Anyway, during the construction, the town temporarily relocated the trash bins, les poubelles, to where they had been before we bought the house: right outside our kitchen window. We paid the piratical mayor a ransom of €1,500 to relocate them to the parking lot, so Francis got a kick out of sending us pictures of them back in our viewshed.

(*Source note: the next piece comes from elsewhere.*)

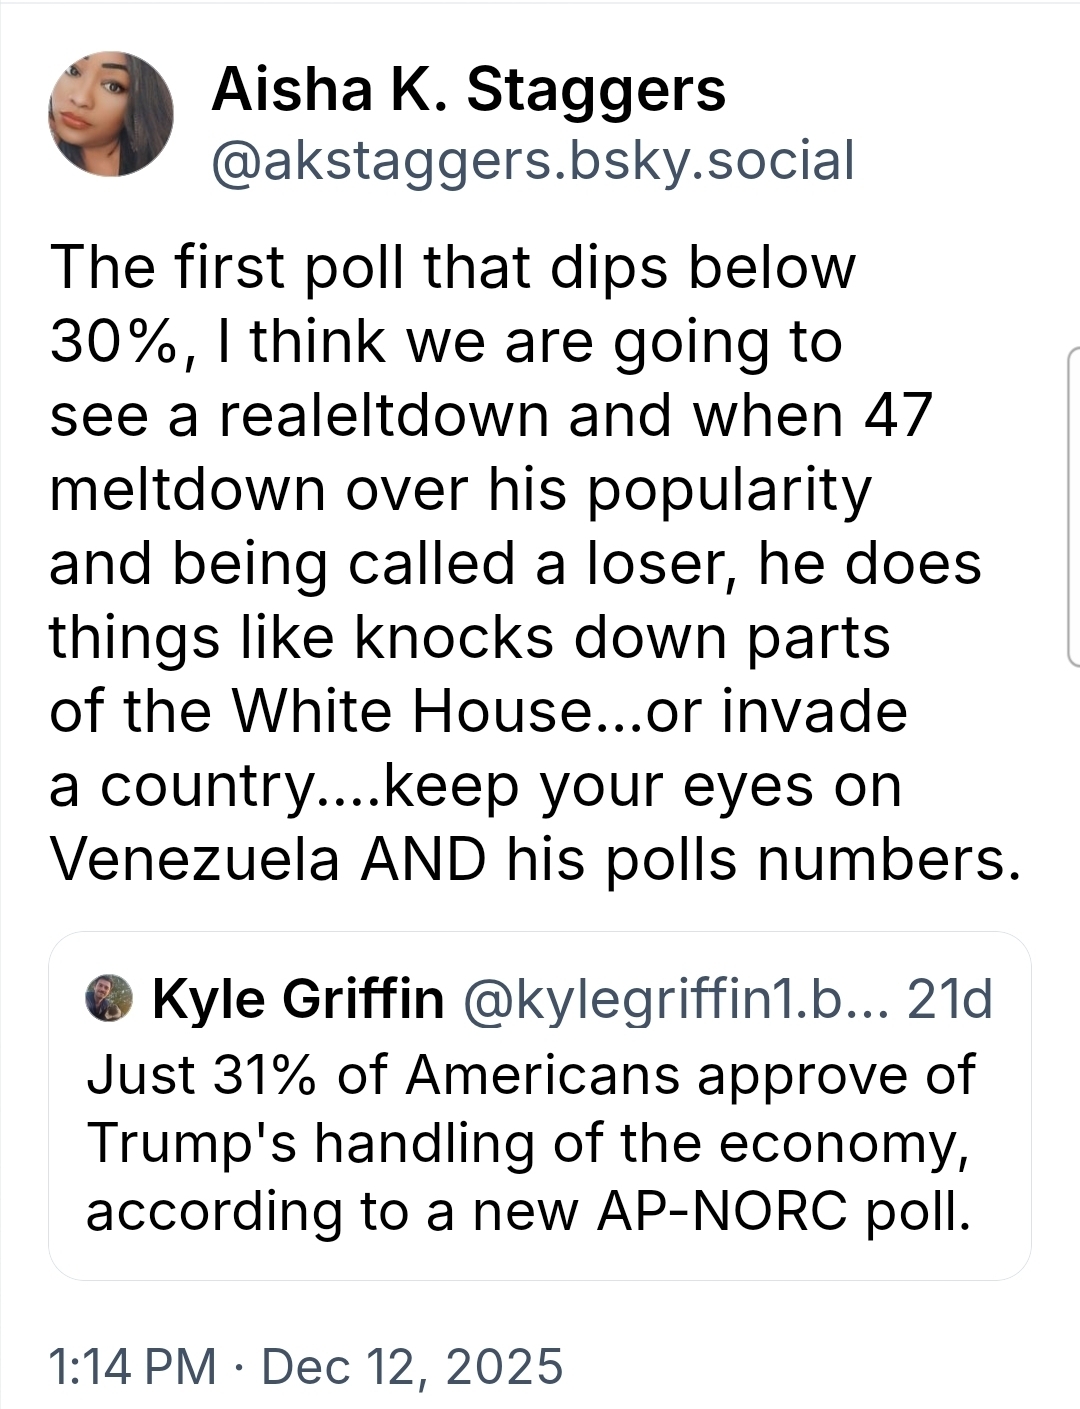Screen dimensions: 1080x1409
Task: Click the word Venezuela in the post
Action: pos(195,859)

We also received a notice from the town about how stickers would be issued for windshields and the cops would check to make sure that through traffic stuck to specified routes and only residents were using the interior streets. Residents were encouraged to scowl at transgressors. This went on for more than two months and then....like a pregnant elephant grunting out a flea, the "roundabout" turned out to be nothing more than some tentative traffic calming, some marks on the intersection.

Monday, January 26, 2009

Saturday, January 24, 2009

The Tempest



Ferocious winds and some rain most of the day today. The rectilinear streets of this 13th century bastide town make for strange wind patterns. For instance, I watched as a burst of rain would fall, reach the gutter on the three story post office, flow down toward the downspout but then, at the edge of the building where the wind from the cross street was furious, be spewed out of the gutter as from the mouth of someone drinking beer who gets punched in the stomach. Sort of. I always compare these rational, straight streets to those of nearby Albas, a far more interesting town visually, an Escher drawing of a town, its streets at many different elevations, curving...I never know where I am. In Castelfranc I always know where I am.

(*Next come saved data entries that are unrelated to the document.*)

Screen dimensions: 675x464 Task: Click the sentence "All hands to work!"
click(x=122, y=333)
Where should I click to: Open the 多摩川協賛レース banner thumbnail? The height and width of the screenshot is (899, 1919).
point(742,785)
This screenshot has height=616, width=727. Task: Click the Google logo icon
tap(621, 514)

Anyway we lost our power which killed our heat without which the damp 18" thick stone walls of this old house drive you into your down sleeping bag within a half hour. So we decided to go shopping in Cahors where the streets looked like the floor of a forest so many twigs and branches had blown down from the inevitable plane trees which line Blvd Gambetta. The corpses of umbrellas testify to the big winds.

Friday, January 23, 2009

The Lot River running high



Here's what the Lot looked like as I took a walk with Marie-Jeanne and Kiki along the old railway line. Transportation archaeology: in some places, you can see:
Chemin St Roch, the old pre-Roman road that used to connect Lyon on the Rhine with Bordeaux on the Atlantic;
The abandonned railway bed that ran from west of Fumel, I think, to Decazeville, and, closest to the river, under floodwater in many places today, the tow path. The river captain who used to live in our house rolled his wine barrels down these slopes onto barges bound for Bordeaux and England.

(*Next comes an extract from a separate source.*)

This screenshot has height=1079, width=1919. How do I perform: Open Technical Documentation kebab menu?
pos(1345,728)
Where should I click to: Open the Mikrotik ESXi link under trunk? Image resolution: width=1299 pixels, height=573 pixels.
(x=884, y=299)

This is where the Le Vert, also roiling, comes into the Lot. Le Vert runs from up between the hills from Castelfranc, La Bastide du Vert, Rostassac, and eventually Catus.

Wednesday, January 21, 2009


Mrs Snoutsworthy is poring over her brief due in a few hours, Again the familiar weirdness that she can function from a foreign country exactly as at home. Same endless hours in front of the same laptop. The increasingly urgent flow of emails to clients as though they weren't separated by an invisible wall of a 6 hour time difference.


Wednesday, January 7, 2009

Pulmonary Embolism



It was sneaky of my body to assemble a blot clot in my right lung with material from my right calf when, all these years, I was told to worry about about cancer or car accidents. I've injecting myself in a roll of flab pinched up on my stomach. Twice a day with these precision-made, throw-away syringes for the past month or so. Its a shame to throw them away. Not to worry about anyone else getting stuck since a plastic guard flings out with the sound of a switchblade when you finish injecting. Every so often, they test my blood hoping the INR number will climb to between 2 and 3. Today the French lab sent me a letter with the magic numeral 2.5 on it. I emailed Dr. Vallois over in Prayssac and he said, stop the injections!

So now I have about 8 of these syringes left in my drawer. In Vermont, they cost $60 each; here in France, 8€ or about $10. I guess I'll save them to use as a prophylactic on the next plane ride.

I took a tryout bike ride already, during a hour or two when it wasn't raining, trying out the bike and my lungs. Both seem to work fine.